She said the women wanted to have “a voice and participation,” not just in the decision making but also in the implementation of economic activities and disaster risk reduction programs.
Through assemblies and the painstaking campaign to educate, the whole village now supports moves to protect the mangroves.
“Now, we do not only have a more bountiful catch but we also have a mangrove forest that will protect us against huge waves and storm surges. And the women are very happy, too,” Baid said.
The people also started a communal farm to grow vegetables for consumption and trading in the poblacion.
Baid said the farm aimed to improve on the traditional practice of focusing only on one form of livelihood. “We have to diversify our livelihood if we want to adapt to these changes in the climate.”
“The people should understand that aside from relief operations and orderly evacuations, preventive measures and mechanisms to ensure a sustainable livelihood are very vital,” she said.

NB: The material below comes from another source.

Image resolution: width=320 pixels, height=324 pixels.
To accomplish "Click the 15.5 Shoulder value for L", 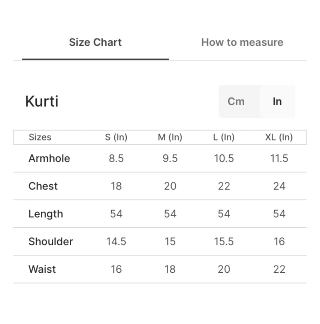I will 224,242.
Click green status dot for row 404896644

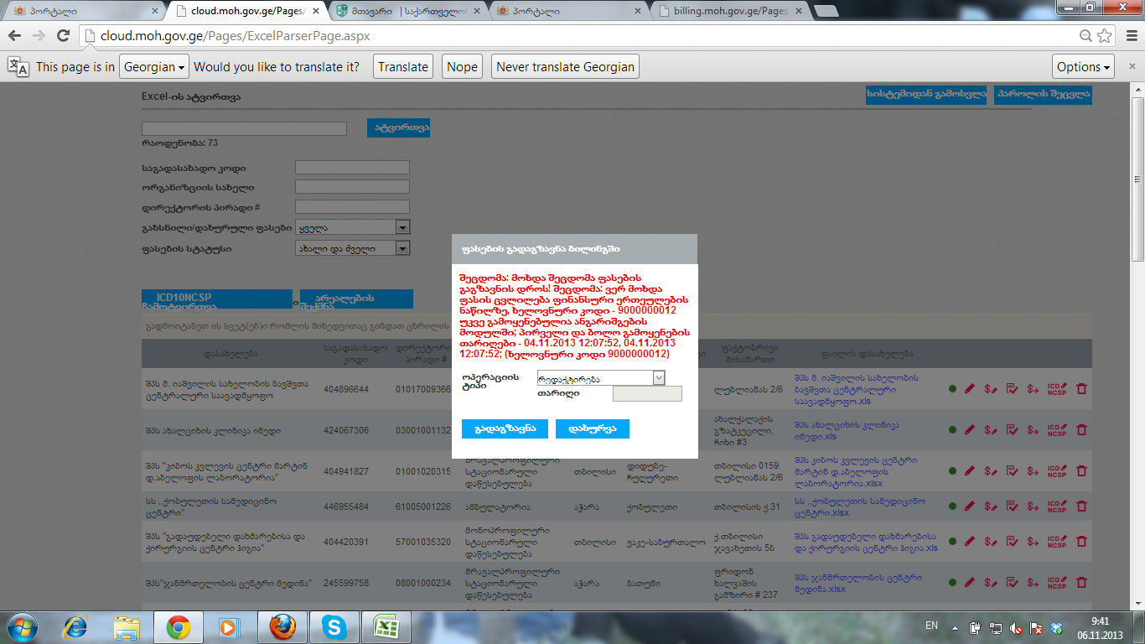(952, 388)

When Sendong devastated homes and livelihoods in San Juan, many people had become almost helpless, they recalled.
Many of the supposed beneficiaries of housing assistance from the national government are still waiting up to now. “The residents … needed something that would immediately provide them with [relief so they could] … rebuild their lives,” CERD project manager Allan Sereno said.

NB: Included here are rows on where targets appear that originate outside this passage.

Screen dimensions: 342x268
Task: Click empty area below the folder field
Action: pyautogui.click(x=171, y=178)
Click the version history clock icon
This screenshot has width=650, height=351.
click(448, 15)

Oxfam initiated a micro-insurance program to provide members of peoples’ organizations with automatic payouts to individuals or families in times of disasters.
Compared to the regular insurance package, the agency said its program guaranteed insurance benefits but with lower premiums as it acknowledged the significance of providing decent and immediate risk protection for the poor.
At an affordable premium of P250 per year, members can claim assistance for the family in cases of loss or damage to property due to a calamity or fire, accidents and burial costs, Sereno explained. They can claim P5,000 in insurance benefits to be given in two tranches in cases of fire or damage to property after a calamity, and P10,000 in burial assistance.
The claims can be processed in three days and will be immediately deposited to the bank accounts of the policyholders.
In its pilot phase in 2012, Oxfam shouldered for a year the premium for Hinatuan. The residents, local government unit and civil society organizations were urged to negotiate and work out in facilitating the next cycle.
As of March last year, at least 1,992 individuals, including 1,307 women, had been listed as policyholders, coming from at least 10 villages—Loyola, San Juan, Talisay, Cambatong, Port Lamon, Campa, Harip, Baculin, Tidman and Benigno Aquino.
“Now, the people need not worry about money to bury their dead or initial capital to jump-start their livelihood after a disaster,” Baid said. “They will not just sit and weep after a typhoon.”
“We trust the government to give us aid, but this insurance is an assurance that we have something to hold on to,” she said.
With the help of Oxfam, CERD and the municipality, the people of Hinatuan were more confident now in facing potential disasters, Baid said. “We know that our disaster risk reduction mechanisms are not perfect, but we are more confident that damage and casualties will be minimized.”
She added: “We have no option but to adapt. But the experience of Hinatuan will hopefully inspire other places to study the changes in our environment and find ways to adapt to them. We are also hoping that our experience will inspire others to also make efforts in healing our planet.”